I think for sure he's better than Joe Johnson and Kirk Hinrich. Arguably better than some others too.


----------



## Banjoriddim (Aug 14, 2004)

PacersguyUSA said:


> I think for sure he's better than Joe Johnson and Kirk Hinrich. Arguably better than some others too.


Agreed


----------



## Harry_Minge (Oct 4, 2005)

tinsley is a talented point guard but his defense is suspect,that has always been his problem.
He has great handles but just seems to get overrun defensively,sarunas will definitly help the pacers on that front as he is a very physical guard


----------



## StephenJackson (Oct 28, 2004)

Harry_Minge said:


> tinsley is a talented point guard but his defense is suspect,that has always been his problem.
> He has great handles but just seems to get overrun defensively,sarunas will definitly help the pacers on that front as he is a very physical guard



Tinsley's defense isn't all that bad. And he gets better every year. One of sarunas' biggest knocks from what I've heard is his defense...


----------



## Harry_Minge (Oct 4, 2005)

StephenJackson said:


> Tinsley's defense isn't all that bad. And he gets better every year.

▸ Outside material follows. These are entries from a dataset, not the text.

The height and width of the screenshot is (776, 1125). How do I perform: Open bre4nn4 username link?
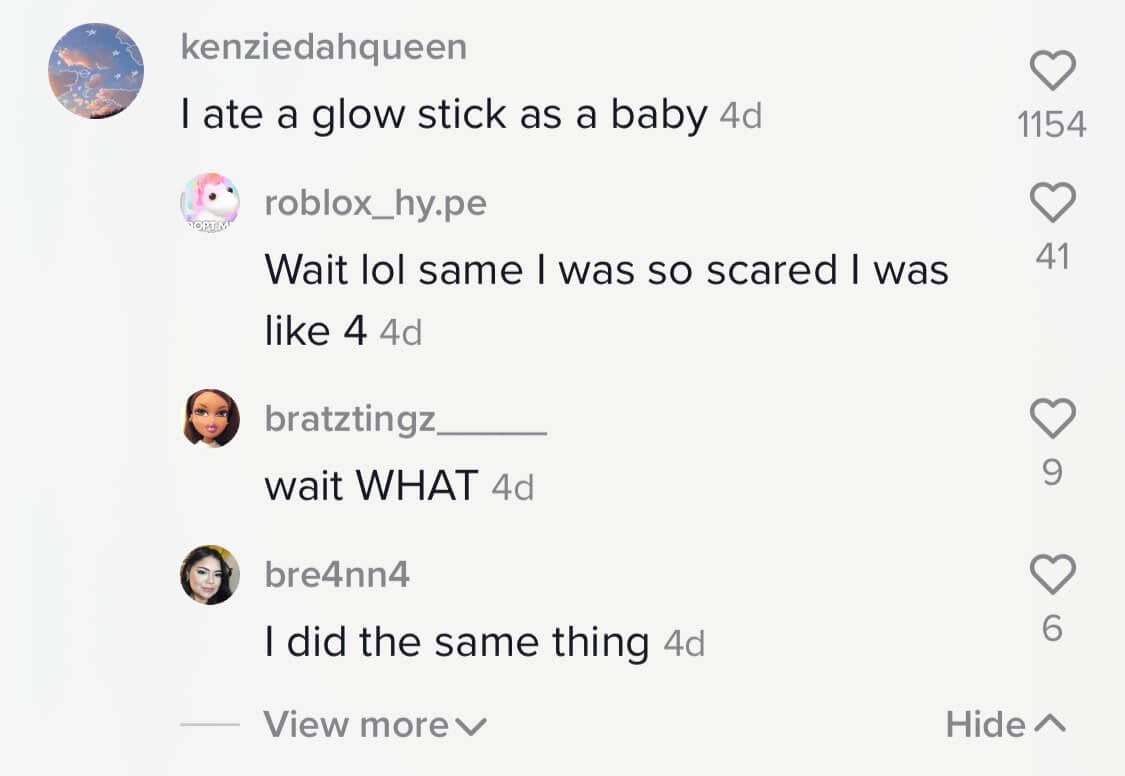(337, 574)
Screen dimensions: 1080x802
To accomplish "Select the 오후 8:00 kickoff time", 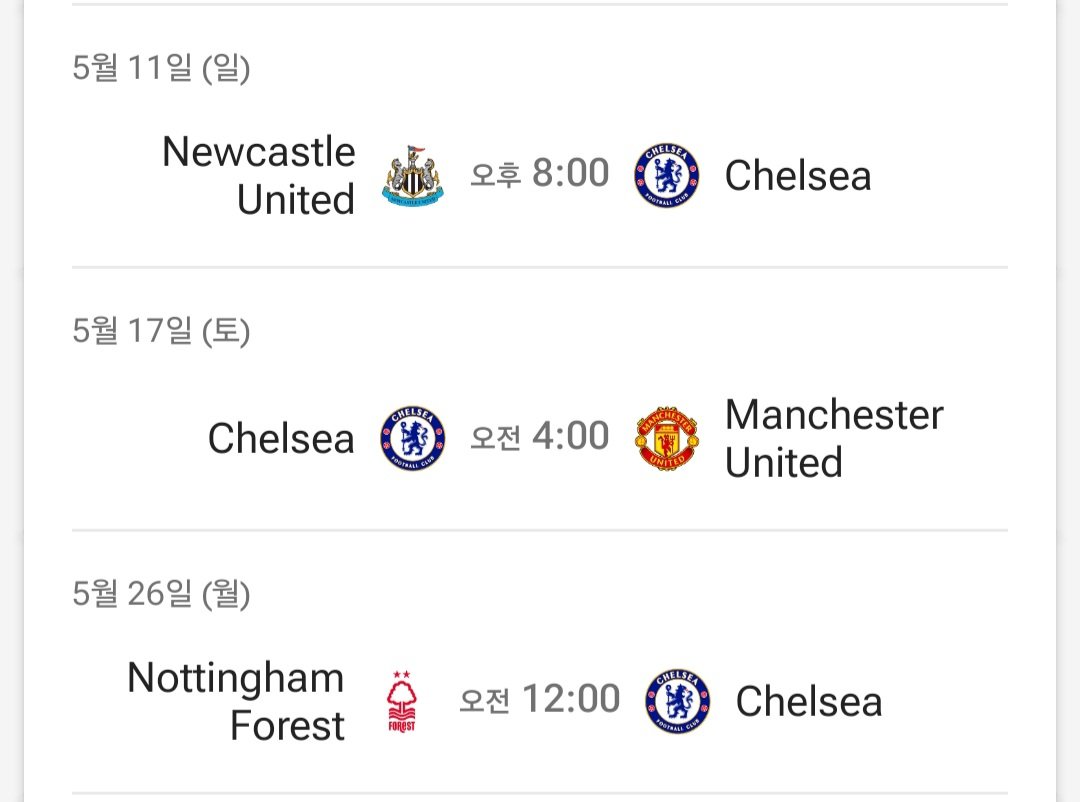I will tap(539, 173).
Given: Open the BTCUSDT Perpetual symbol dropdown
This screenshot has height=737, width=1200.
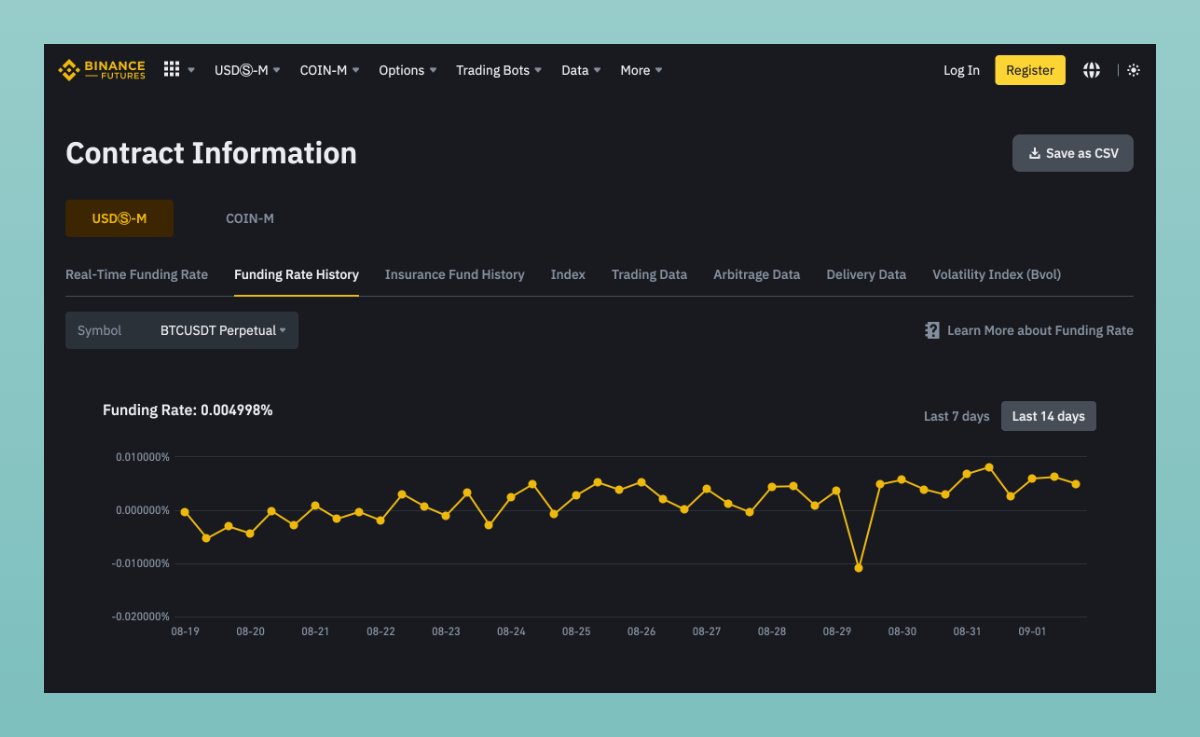Looking at the screenshot, I should [x=221, y=330].
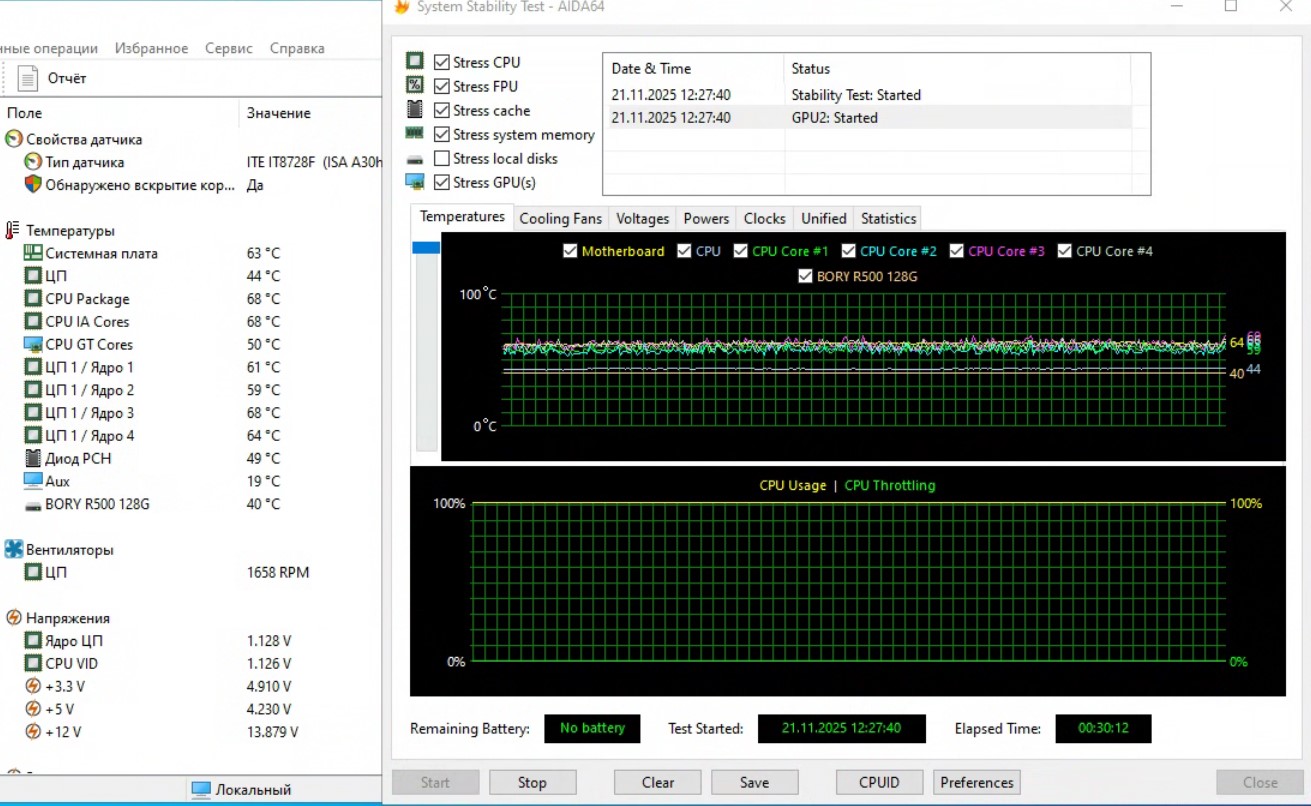
Task: Select the Temperatures (Температуры) thermometer icon
Action: tap(13, 231)
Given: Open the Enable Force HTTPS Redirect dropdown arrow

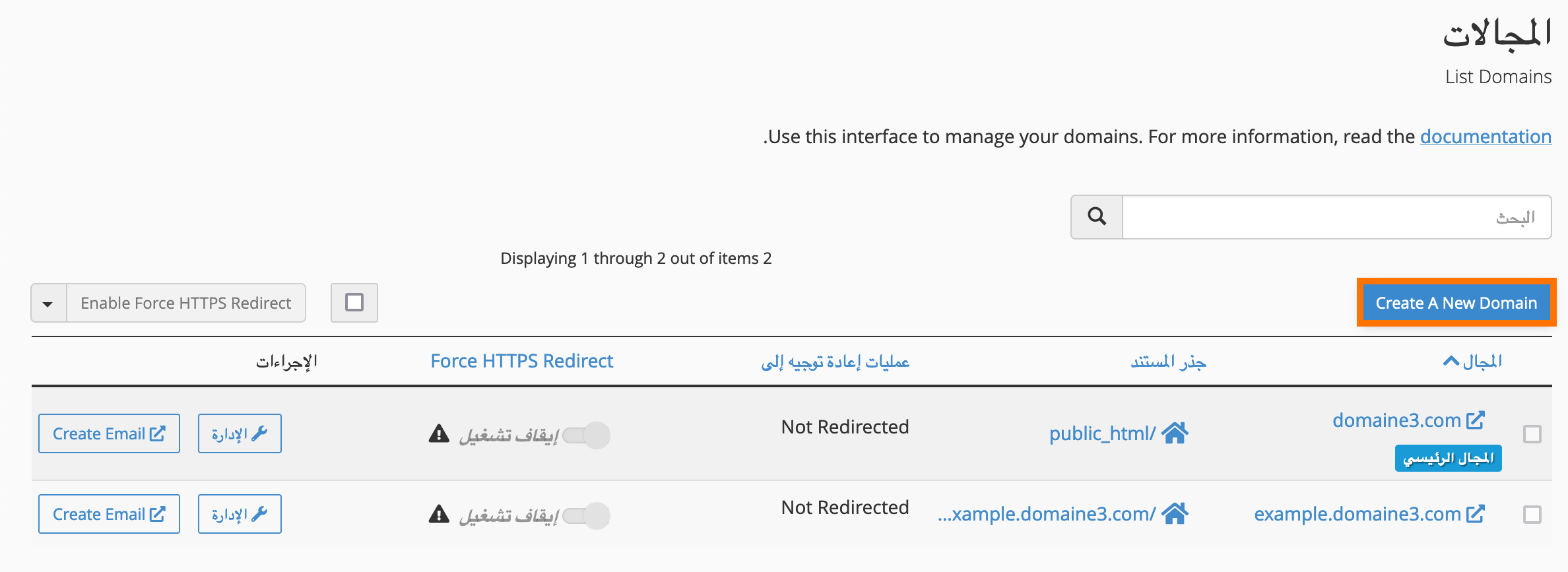Looking at the screenshot, I should [48, 303].
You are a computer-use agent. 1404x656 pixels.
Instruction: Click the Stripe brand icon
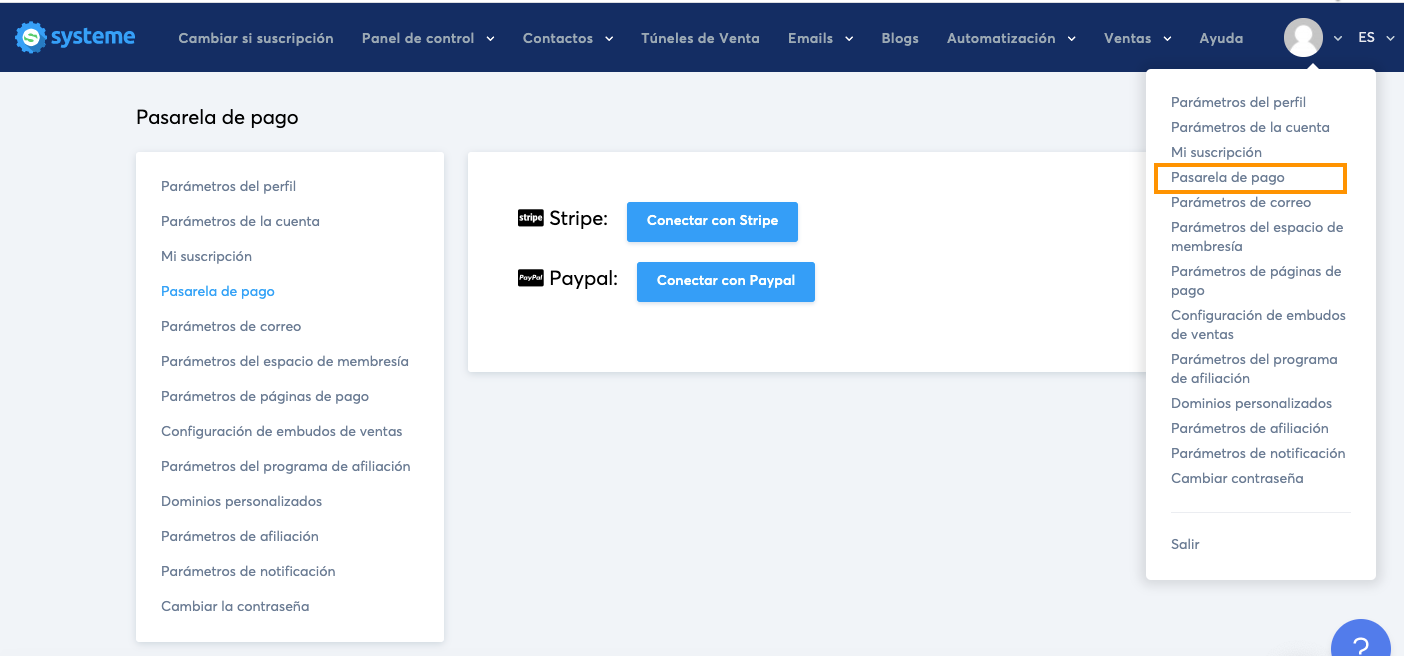pyautogui.click(x=530, y=217)
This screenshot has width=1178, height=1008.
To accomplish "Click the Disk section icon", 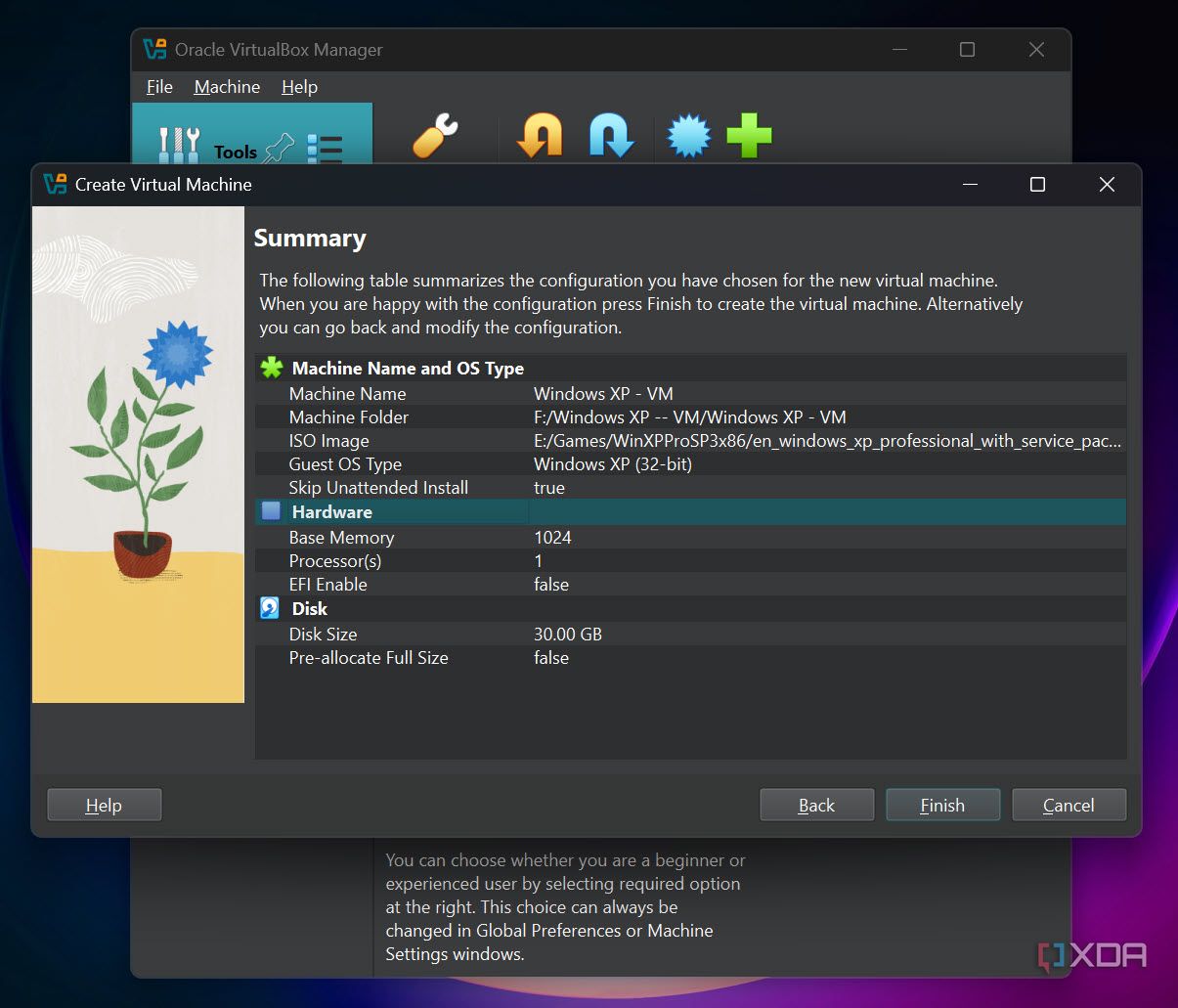I will point(271,608).
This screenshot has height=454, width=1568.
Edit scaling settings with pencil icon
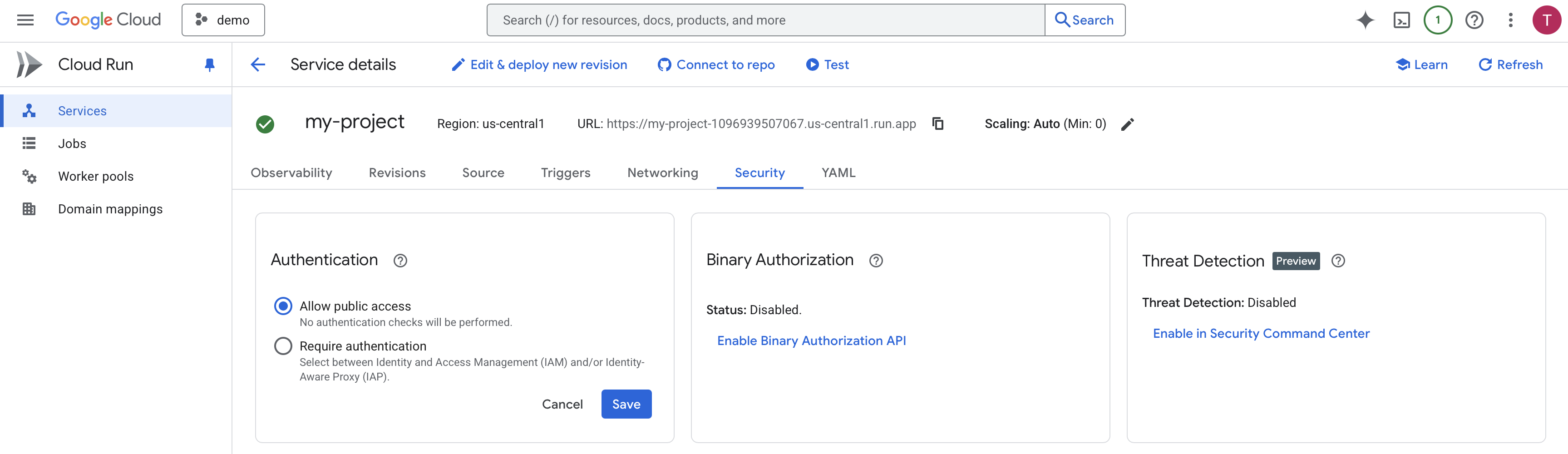tap(1127, 124)
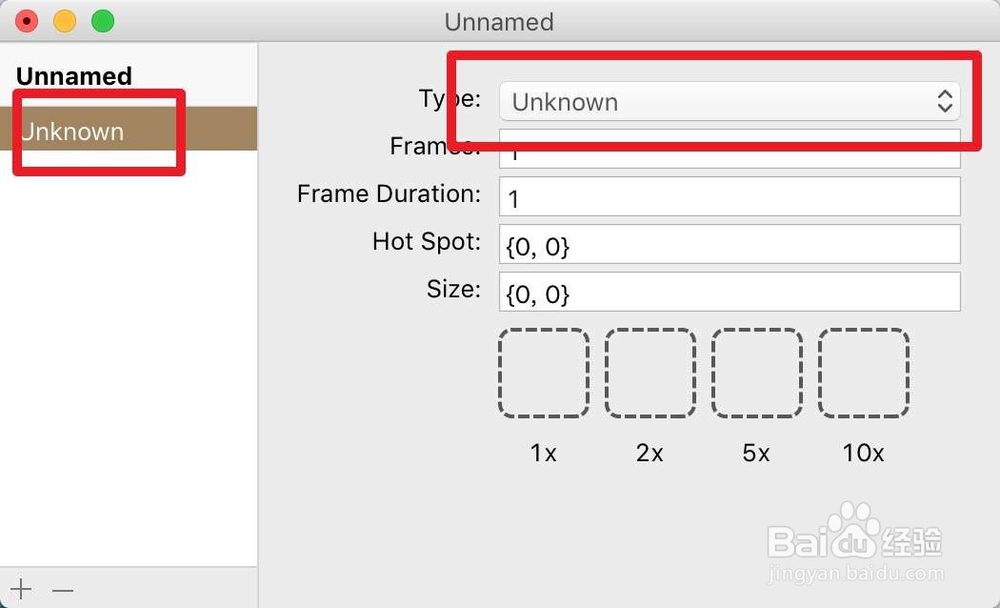Viewport: 1000px width, 608px height.
Task: Click the Hot Spot field
Action: coord(730,244)
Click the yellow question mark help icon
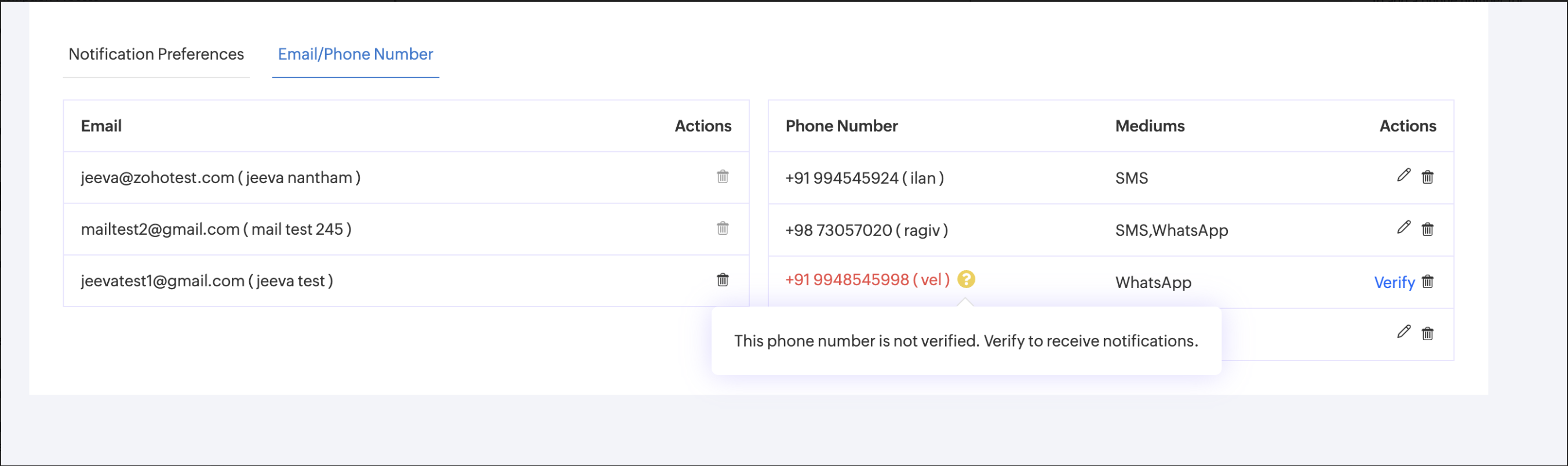 coord(966,279)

One of sarunas' biggest knocks from what I've heard is his defense...



heard where?? from who??..... please explain

i`ve had the pleasure of actually watching sarunas for the last few years so i base my opinion on actual experience


----------



## Pacers Fan (Aug 25, 2002)

StephenJackson said:


> Tinsley's defense isn't all that bad. And he gets better every year.


Yes it is. It's terrible. It only gets better because he's managed to drop 20 pounds in the past two-three seasons.


----------



## StephenJackson (Oct 28, 2004)

Pacers Fan said:


> Yes it is. It's terrible. It only gets better because he's managed to drop 20 pounds in the past two-three seasons.



I wouldn't call it terrible. Yes when he was heavier and out of shape, he was hopeless on D. But his continous loss of weight has worked miracles for all aspects of his game. Is he great on D? Nope. Is he terrible? Nope. He gets his fair share of steals and holds his own for the most part. Not that it matters, because Live 06 is horrible with ratings, but he's classified as a defensive stopper with his superstar freestyle.


----------



## StephenJackson (Oct 28, 2004)

Harry_Minge said:


> heard where?? from who??..... please explain
> 
> i`ve had the pleasure of actually watching sarunas for the last few years so i base my opinion on actual experience



I don't have exact sources on me right now, but every time I hear or read a scouting report on Saras, I see something about weak D. I'm more than happy to be proven wrong about this, don't think I'm hating on him, I hope he is good on D.


----------



## Pacers Fan (Aug 25, 2002)

StephenJackson said:


> Is he great on D? Nope. Is he terrible? Nope. He gets his fair share of steals and holds his own for the most part.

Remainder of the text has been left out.